→ **What needs to be done**
Using the opinion piece on Labour's moderate MPs below, mark each statement yes or no and quote the words from the piece that decide it. 1. Corbyn's comments about British Zionists were made this week. 2. Some Labour MPs left the party in 1981 to form the Social Democratic Party. 3. The piece says moderates have put up with mockery and abuse from Corbyn's far-left supporters.

→ **Quoted passage**
*** Block opens ***
The Daily Telegraph

Labour’s new normal has finally pushed moderate MPS to their limit

- By Tom Harris

The patience of Labour’s moderate MPS has finally been tested beyond endurance. After three years of increasing­ly provocativ­e anti-semitic tropes and comments from Jeremy Corbyn’s followers, a speech by the man himself could persuade them to make the longantici­pated final break with the party.

Corbyn’s comments that British Zionists, “having lived in this country for a very long time, probably all their lives… don’t understand English irony” (made in 2013 but only coming to light this week) would, in any normal, functional party, lead to the immediate resignatio­n of the leader. But in Labour, this is the new normal.

For three years, moderates have tolerated mockery and abuse from Corbyn’s far-left supporters, as well as an unpreceden­ted level of antisemiti­sm – a disease that until recently was confined to the extreme Leftist outfits of the political fringes, but which has come to find itself comfortabl­e in the Labour Party since Corbyn’s elevation to the leadership.

Yet there has been little appetite among the moderates to follow the example of those Labour MPS who, in 1981, deserted the party to form the Social Democratic Party. Until now.
*** Block closes ***
→ **Data section**
*** Block opens ***
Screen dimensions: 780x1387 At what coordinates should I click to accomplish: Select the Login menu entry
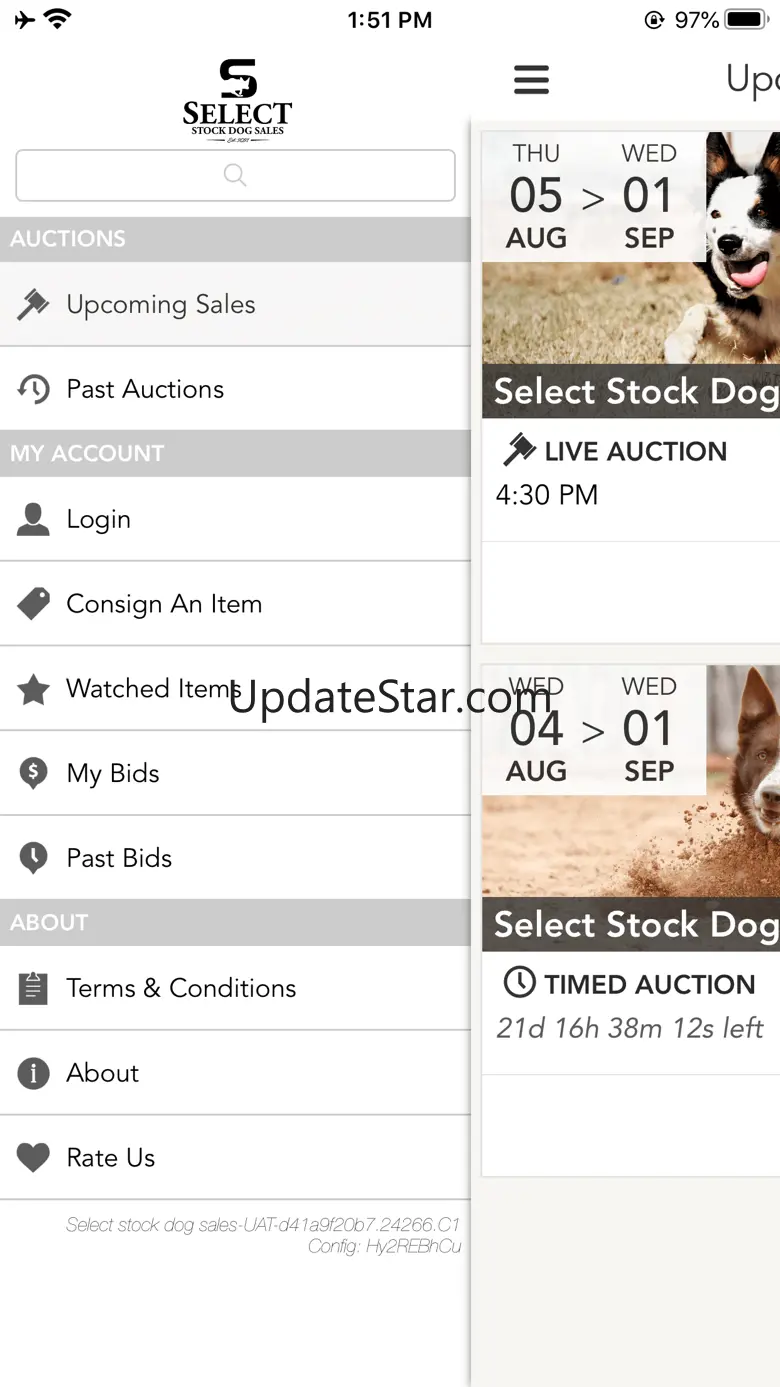click(x=98, y=520)
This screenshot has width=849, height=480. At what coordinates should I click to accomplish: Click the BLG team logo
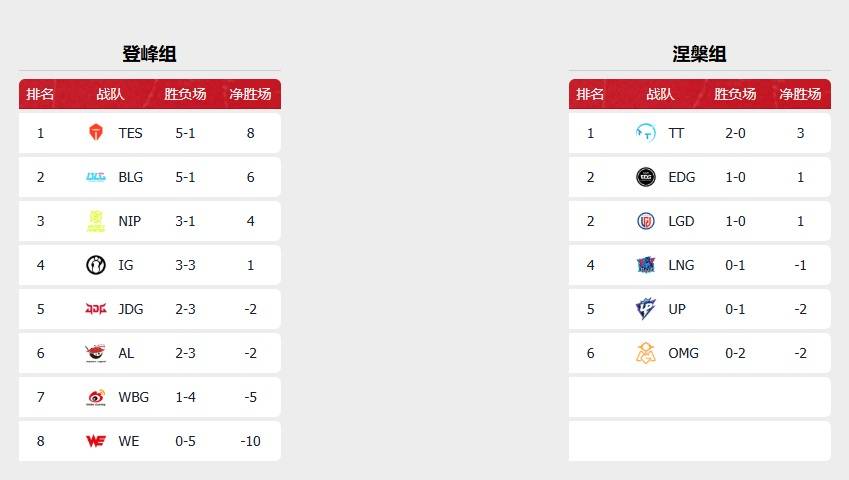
*** Block closes ***
→ **Task solution**
1. No: "made in 2013 but only coming to light this week"
2. Yes: "those Labour MPS who, in 1981, deserted the party to form the Social Democratic Party"
3. Yes: "moderates have tolerated mockery and abuse from Corbyn’s far-left supporters"